Gate to 2.0

sasha ivanov
Waves Protocol
Published in
4 min readMar 30, 2021

Facing the challenges of mass adoption, Waves, as an ecosystem, must step it up a notch, working on liquidity, scalability and post-blockchain DLT vision. The road to Waves 2.0 will take us a while, but the path is clearly defined.

There will be 3 stages on the road to Waves 2.0.

Tannhauser gate: a gate to liquidity.

Goal: $10 billion TVL on Waves.

Timeline: April-September/October 2021.

Waves is a fast blockchain with transactions settled within 2–3 seconds and transaction fees in just cents. It has an integrated DEX and a gasless (fix transaction cost) smart contract language, enabling on-chain liquidity transfer. With a high throughput and transaction costs being a fraction of those in other networks, Waves is a convenient and fast platform for various DeFi applications. Liquidity from other platforms has to be imported to Waves, and Waves DeFi instruments will be exported to other chains.

Several key directions and milestones will be pursued with the goal of locking at least $10 billion in different DeFi products on Waves until September 2021.

  1. Ethereum interoperability

The Ethereum network has the most liquidity now but, at the same time, is the most congested one. By redirecting part of ETH liquidity to Waves, we help Ethereum and boost Waves’ usability.

We will achieve the maximum possible ETH integration at this stage. It will become possible to use Ethereum private keys and Metamask on Waves, including Waves.Exchange and swop.fi. Within the Gravity framework, we will also interact with other major chains, including Binance Smart Chain.

2. Order book-based liquidity pools

Waves.Exchange is one of the oldest DEXs around. It supports regular order books. We will enhance it with on-chain and off-chain liquidity pools, combining the best of the two worlds — a traditional market structure with user liquidity pools. You will be able to add liquidity to any pair on Waves.Exchange and reap yield farming rewards. You will also be able to launch a token and provide liquidity for it in just a couple clicks.

3. Volatile assets

We will launch all possible volatile synthetic assets on Waves, from Tesla to any crypto or real world asset our community votes for, based on a novel protocol that does not require over-collateralization. It will allow us to lock even more value in Waves DeFi products and will create dozens of new trading products.

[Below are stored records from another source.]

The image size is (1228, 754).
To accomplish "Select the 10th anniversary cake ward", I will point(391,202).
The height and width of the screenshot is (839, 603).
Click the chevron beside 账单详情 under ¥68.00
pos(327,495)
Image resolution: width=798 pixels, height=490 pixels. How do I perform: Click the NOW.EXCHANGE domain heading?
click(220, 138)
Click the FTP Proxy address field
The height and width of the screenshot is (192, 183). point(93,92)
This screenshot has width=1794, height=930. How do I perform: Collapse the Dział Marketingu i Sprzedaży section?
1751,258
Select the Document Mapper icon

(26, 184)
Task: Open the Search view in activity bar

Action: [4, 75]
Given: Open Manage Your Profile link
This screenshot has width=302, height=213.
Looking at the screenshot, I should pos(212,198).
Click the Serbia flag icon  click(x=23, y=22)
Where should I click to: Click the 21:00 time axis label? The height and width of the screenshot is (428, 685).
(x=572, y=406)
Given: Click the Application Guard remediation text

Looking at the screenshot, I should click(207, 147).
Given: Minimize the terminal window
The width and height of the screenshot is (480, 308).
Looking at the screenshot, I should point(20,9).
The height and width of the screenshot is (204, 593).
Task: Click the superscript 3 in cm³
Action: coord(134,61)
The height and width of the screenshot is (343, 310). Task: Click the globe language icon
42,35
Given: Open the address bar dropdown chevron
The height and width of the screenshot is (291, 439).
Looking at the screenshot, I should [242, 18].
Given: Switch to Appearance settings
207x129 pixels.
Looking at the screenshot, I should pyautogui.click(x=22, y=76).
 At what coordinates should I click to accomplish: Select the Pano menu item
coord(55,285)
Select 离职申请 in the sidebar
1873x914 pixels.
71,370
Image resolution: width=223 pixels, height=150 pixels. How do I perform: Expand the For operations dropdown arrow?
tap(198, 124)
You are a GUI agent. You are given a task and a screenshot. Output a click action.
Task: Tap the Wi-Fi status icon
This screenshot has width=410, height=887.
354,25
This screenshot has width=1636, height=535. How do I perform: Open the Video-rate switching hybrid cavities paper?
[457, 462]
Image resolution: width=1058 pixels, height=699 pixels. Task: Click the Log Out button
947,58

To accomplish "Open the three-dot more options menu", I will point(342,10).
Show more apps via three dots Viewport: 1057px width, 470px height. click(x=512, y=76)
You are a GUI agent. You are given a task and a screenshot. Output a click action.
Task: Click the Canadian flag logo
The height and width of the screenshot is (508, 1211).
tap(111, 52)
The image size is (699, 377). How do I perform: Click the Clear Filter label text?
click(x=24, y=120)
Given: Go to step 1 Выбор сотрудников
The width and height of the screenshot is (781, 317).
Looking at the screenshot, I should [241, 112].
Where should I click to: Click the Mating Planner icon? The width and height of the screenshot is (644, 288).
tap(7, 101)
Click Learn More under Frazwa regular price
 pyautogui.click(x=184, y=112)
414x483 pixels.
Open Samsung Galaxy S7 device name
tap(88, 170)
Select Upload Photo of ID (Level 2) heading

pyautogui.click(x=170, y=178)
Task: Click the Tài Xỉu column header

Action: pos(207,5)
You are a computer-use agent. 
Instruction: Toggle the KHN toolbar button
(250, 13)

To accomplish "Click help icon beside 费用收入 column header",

4. A lending protocol on Waves

On-chain lending is an essential part of any DeFi ecosystem. It is complementary to on-chain asset swaps, effectively creating on-chain marginal trading dynamics, and locks tons of funds in lending pools. A lending protocol is under development on Waves.

5. External liquidity: Gravity

You can bring liquidity over from other chains but you can also export your DeFi products onto other networks, tapping into their on-chain liquidity. Interchain DeFi apps, based on

the Gravity protocol, will export Waves DeFi tokens, such as USDN, to other chains, effectively locking more value into them. USDN already exists on ETH and Binance Smart Chain, but it is only the beginning.

6. Node release.

Last but not least, and actually probably the most important — the Waves node release this spring will enhance smart contracts’ functionally, finally enabling interacting smart contracts and flash loans on Waves. This is crucial for smoother on-chain value transfer since it allows for interaction between different lending and swap pools.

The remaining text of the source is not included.